Let's not hate on him though. He called himself difficult at the same time.
He was referring to us as a couple. It was all in light humour, of course. He said,
"We're the difficult kids."
He was talking about us and our ever-demanding schedule. A friend of ours was trying to nail down a time to see us and we couldn't seem to find a time. It was all us, not them.
I know my husband has a point; I appreciate we're not the easiest people to deal with. Between mental health illnesses, physical illnesses, food intolerances, unusual working schedules and problematic relationships with certain people in our life, he had a point. We can be tough to have in your life.
Yet, I took some offence at his observation. "Sure, we can be difficult. But everyone is difficult to deal with."
I started pointing out all the ways our friends and family made life that little more difficult. I pointed out all the ways they annoyed us, their faults, and our grievances with their behaviour. I rattled them off one by one.
I wasn't ragging on my friends and family to be mean. I was pointing out that no one is easy to deal with.
And everyone is difficult, even if they don't know it.
There is no such thing as an easy person
Everyone has someone in their life they would call easy to be friends with. Think of yours right now. I'm sure they bring an instant smile to your face.
The person I think of is a friend of my husband. This guy is cool, calm, and collect. He is always easy to talk to. Honest. I've never had a bad time when hanging out with him. Polite. Intelligent. Listens to what I say. Easy to be friends with, in short.
But let's be real here. He isn't the epitome of easy.
He isn't exempt from doing the wrong thing, being annoying or draining the emotional energy of everyone around him.
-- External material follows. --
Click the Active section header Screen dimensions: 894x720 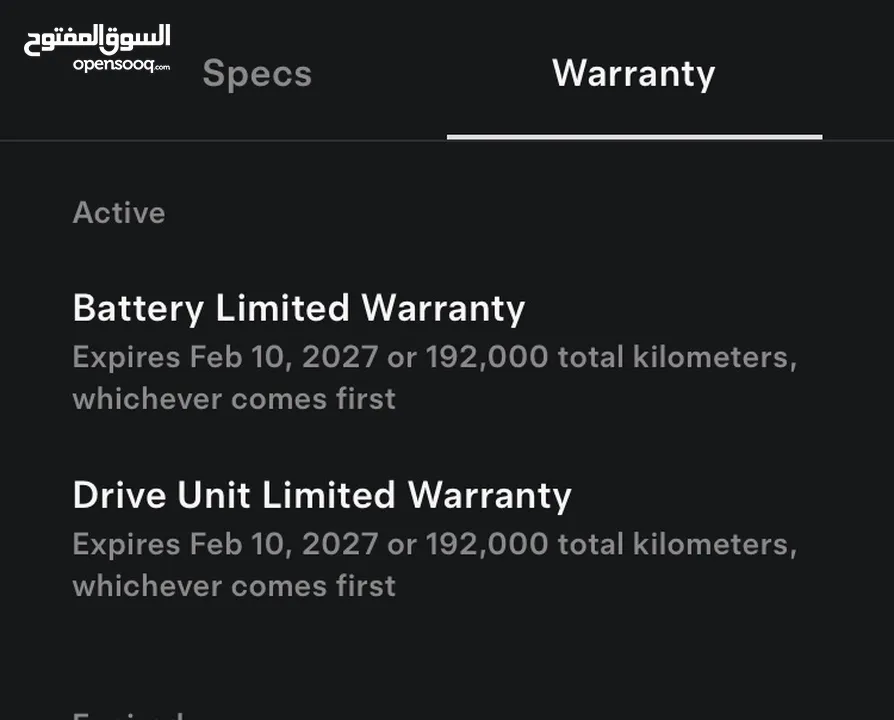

It's impossible for him to be easy in the true sense of the word.
If you ask me, if someone is truly "easy" as someone in your life, they are a mythical unicorn.
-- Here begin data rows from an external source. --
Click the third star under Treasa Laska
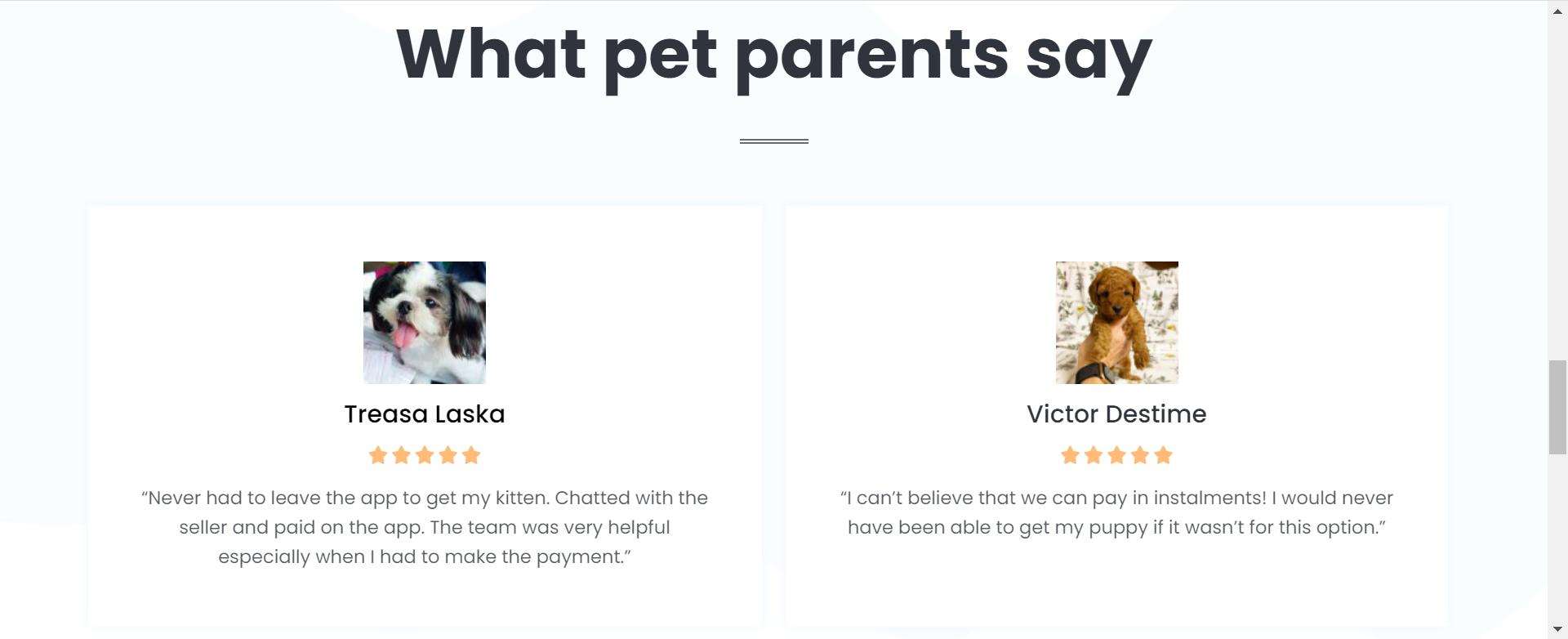The width and height of the screenshot is (1568, 639). point(425,455)
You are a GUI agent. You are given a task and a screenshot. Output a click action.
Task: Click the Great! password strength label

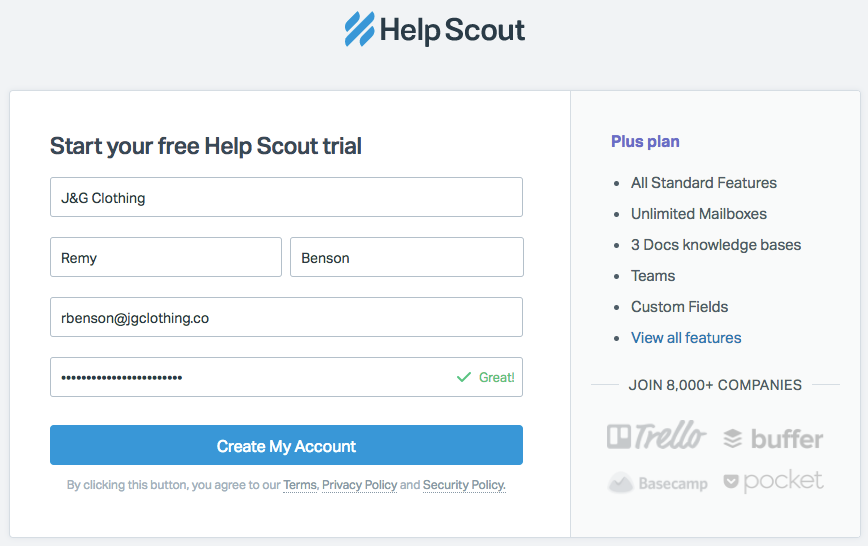point(497,377)
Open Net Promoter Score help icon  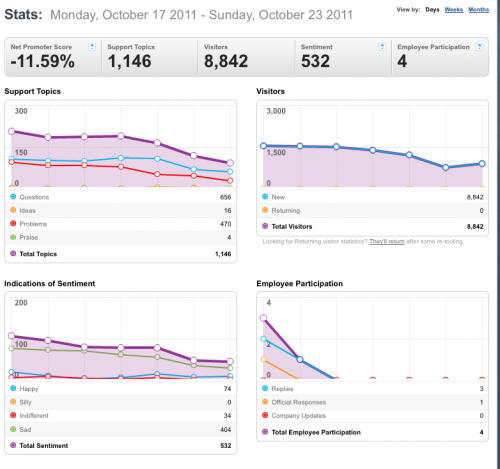coord(92,47)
They are so easy to be friends, lovers, and have a relationship with. They aren't real. They aren't human. Or they are a people pleaser who has a duck-like attitude. They're calm on top, but paddling like crazy underneath the water.
Someone who doesn't present any challenges to any people in their life can't be real.
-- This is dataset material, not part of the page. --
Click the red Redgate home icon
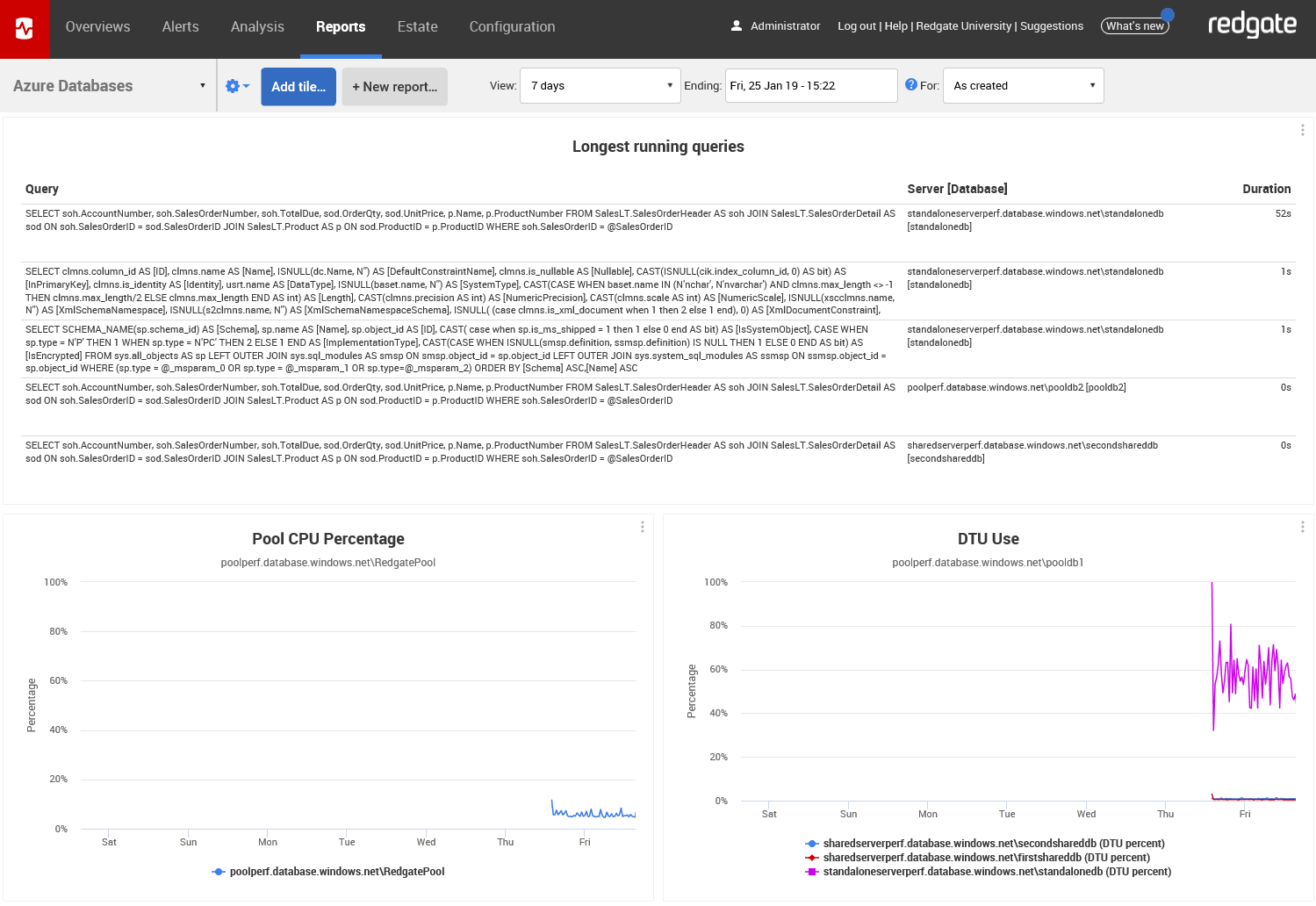This screenshot has width=1316, height=906. tap(25, 26)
It's all a matter of personal opinion and what you're willing to tolerate.
I guarantee you there will be someone in their life who thinks your easy friend is difficult to deal with.
What I find charming about my husband might annoy everyone else. A part of his personality that I find easy, other people might find difficult.
We could debate it until the cows come home. It's too personal.
If you ask me, the easy people in our lives tend to be those people we forgive harder than others. Or, because of our rose-coloured glasses, we see them in a way other people don't.
And, for some, these easy people are only easy by comparison to their more challenging relationships. On an easy scale, they beat out every other relationship you have.
They are easy purely by comparison. Does it make them easy in the true sense?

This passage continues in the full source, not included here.